I also like the one about the reporter who didn’t seem to grasp the significance of something that happened at the city council meeting he had just covered. He wrote his article by covering the agenda chronologically, item by item in the order in which they were discussed, which is not the best way to do it. “After a loud argument,” the report ended, “Councilman Smith drew a pistol and shot the mayor. The emergency squad was called, and the meeting was adjourned at that point.”
My favorite, though, is one Tom Wolfe told about the Ship of Sin that had most of New York talking back in the early 1920s. One of the city’s leading newspapers got wind about a ship anchored in Long Island Sound that was said to be a floating vice den. Word was that a man could find all the booze, women, and gambling there that he could ever want. A reporter was sent to check out the story. He never found the ship but did come across a rather comfortable saloon. He spent a week there making up and phoning in some of the most lewd, sensational stories that ever saw print.
The paper was full of them.
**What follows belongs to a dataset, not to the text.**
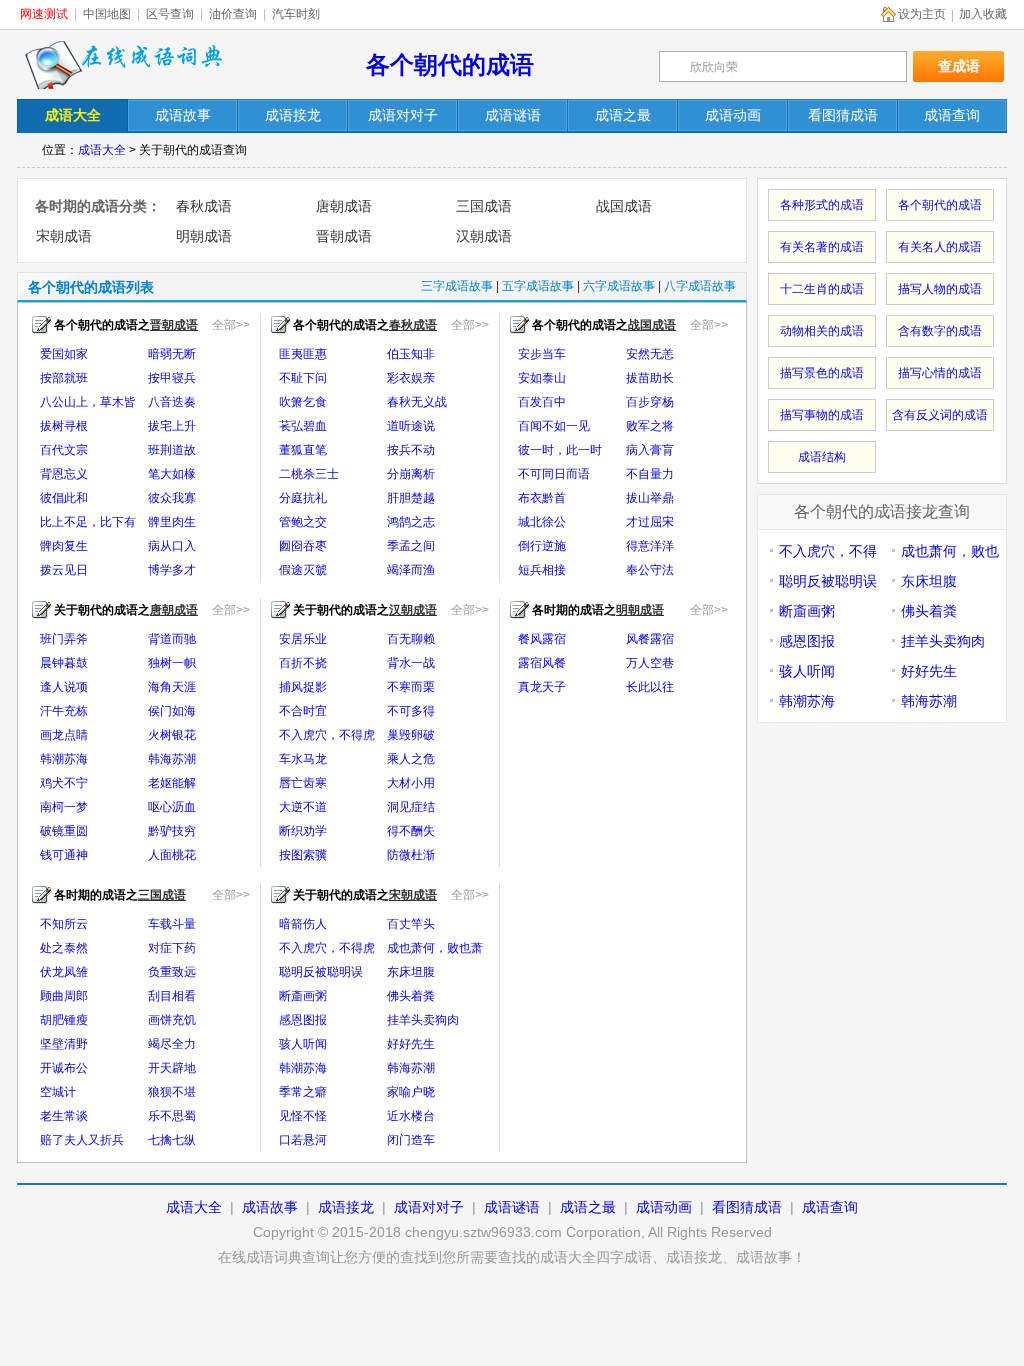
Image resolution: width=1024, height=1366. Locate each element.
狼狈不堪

Half the readers were scandalized, and the other half couldn’t get down to the docks fast enough. When it came out that he’d pulled a Janet Cooke, he got fired but was immediately courted with job offers from three other newspapers.
The story is supposed to be true, but I don’t really care and don’t want to know if it isn’t. I hope you’ll take a look at three stories that are true, in the Living section of this update of Chattanooga Profile. Along with author, speaker, and career coach Dr. Sandy McKenzie, our Around the House feature spotlights two very talented and personable local artists, Michele Anderson and Kayb Carpenter.
It was while preparing their stories that I learned that one of my favorite artists is no longer on the scene. Jim Aparo was a prolific and acclaimed artist whose work has been loved and collected for more than 40 years. I have about 50 examples of his work in my own collection. I don’t own any original Aparo art, regrettably, but I’m very attached to the reproductions I have, contained in the comic books of my youth.
Aparo was the primary artist for The Brave and the Bold during the 1970s. DC Comics began publishing the series in 1955 as an anthology title, but it later became a tryout series for new characters and eventually turned into a team-up book pairing Batman with a different character in each issue.

During Aparo’s tenure as artist, Batman helped Sgt. Rock combat terrorists, joined forces with Man-Bat to extradite a killer who had sought asylum in a Caribbean dictatorship, assisted Mr. Miracle in fighting an evil alien despot who was seeking an eternal youth elixir, battled greedy real estate developers alongside Green Arrow and the Metal Men, solved “The Riddle of the Haunted Museum” with Hawkman, helped the Creeper apprehend the deadly Origami Man, teamed with Blackhawk to stop a Nazi invasion of America during World War II, foiled undersea criminals with Aquaman, joined Ragman to rescue a debutante who had been kidnapped and brainwashed by a radical militant group, and aided Scalphunter in a plan to run medical supplies past a Confederate blockade during the Second Battle of Bull Run.
It was great fun as a kid, and I still enjoy revisiting those old books now. Aparo died last year, not long after completing his last professional work, a cover for a trade paperback reprinting some old Batman stories. Thus, a belated hats off to one of my childhood heroes, an artist who was a great visual storyteller.